**Task to complete**
Add 131 to every coordinate in the answers and write out the records again, starting at the line that contains "You are a GUI" and stopping after the line that contains "click(692, 981)". Keep the requests in, and leave the pictures out.
[START Records supplied]
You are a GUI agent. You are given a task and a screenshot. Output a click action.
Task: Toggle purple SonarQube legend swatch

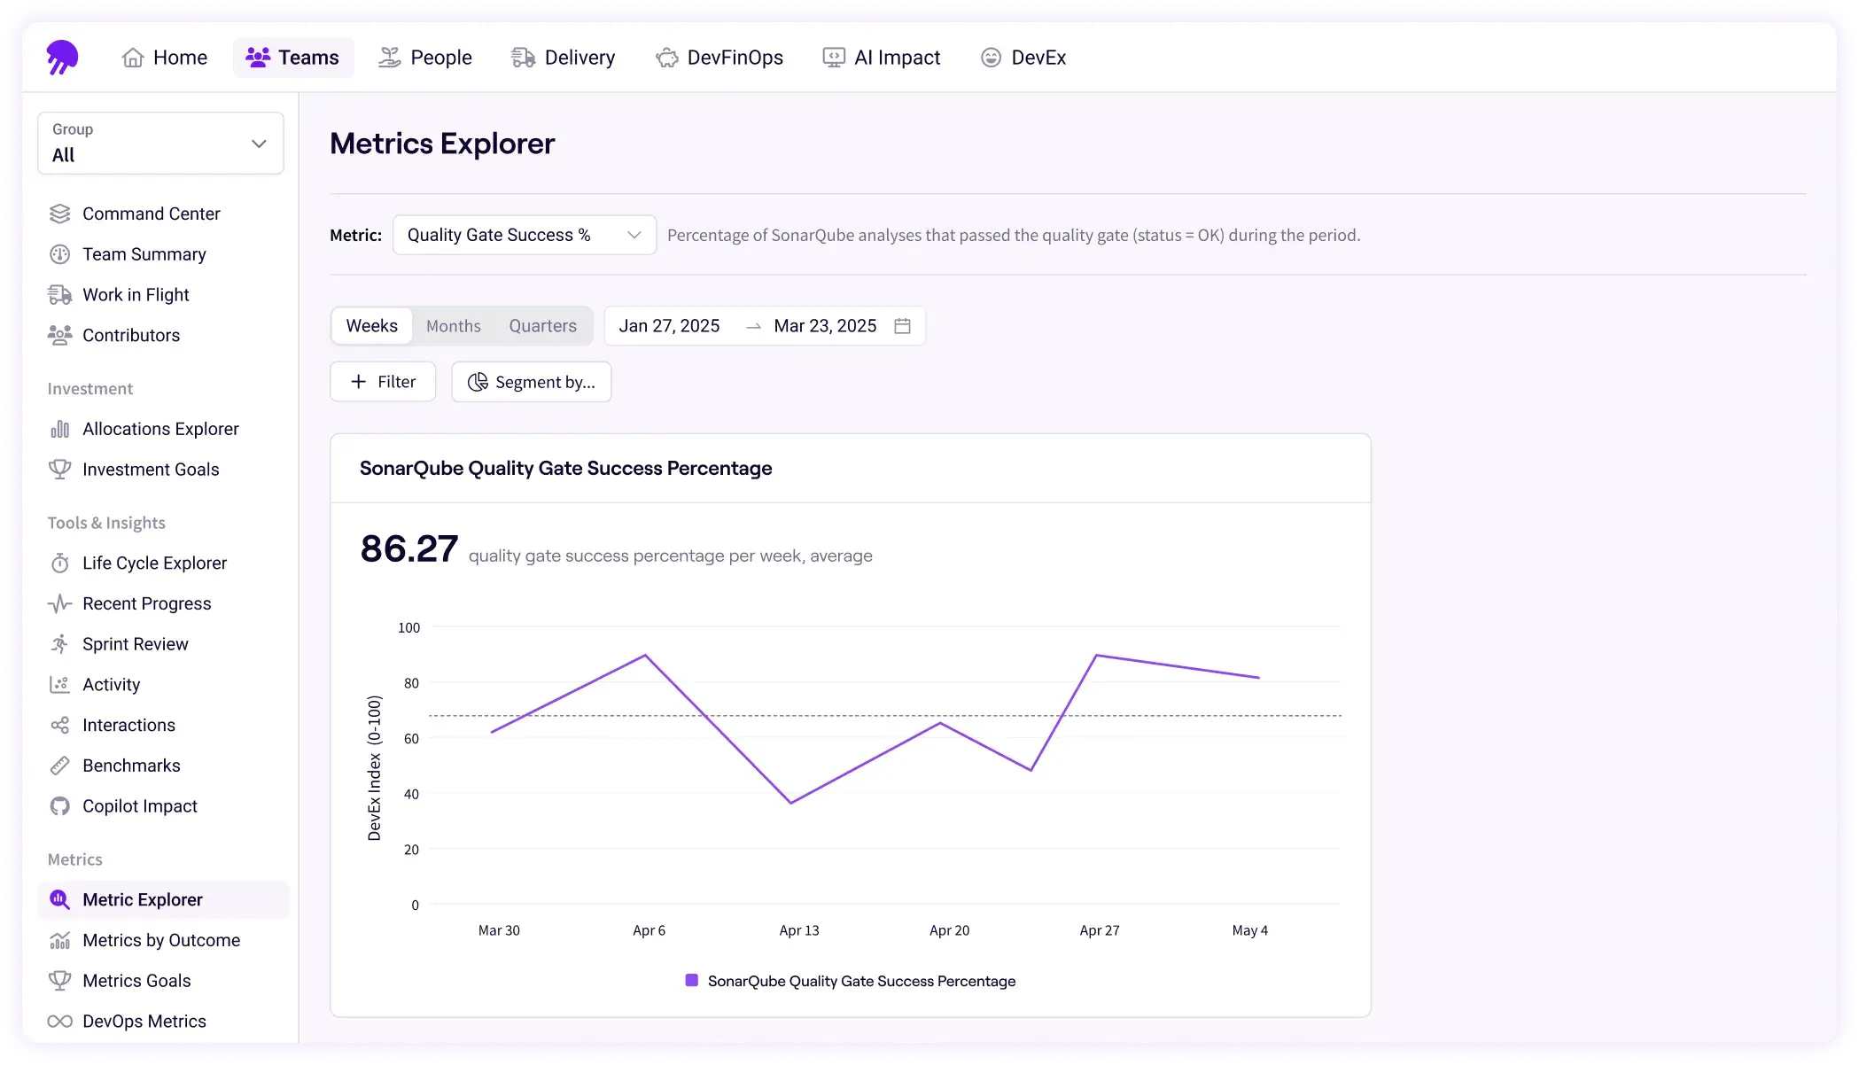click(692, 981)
[END Records supplied]
[START Records supplied]
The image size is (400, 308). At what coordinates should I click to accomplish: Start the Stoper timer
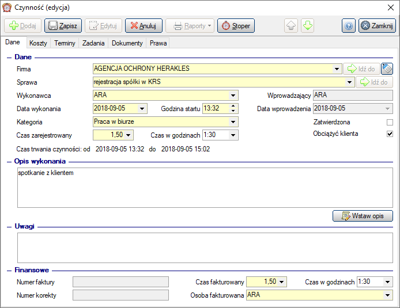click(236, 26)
[END Records supplied]
**Right answer**
You are a GUI agent. You are given a task and a screenshot. Output a click action.
Task: Toggle purple SonarQube legend swatch

click(823, 1112)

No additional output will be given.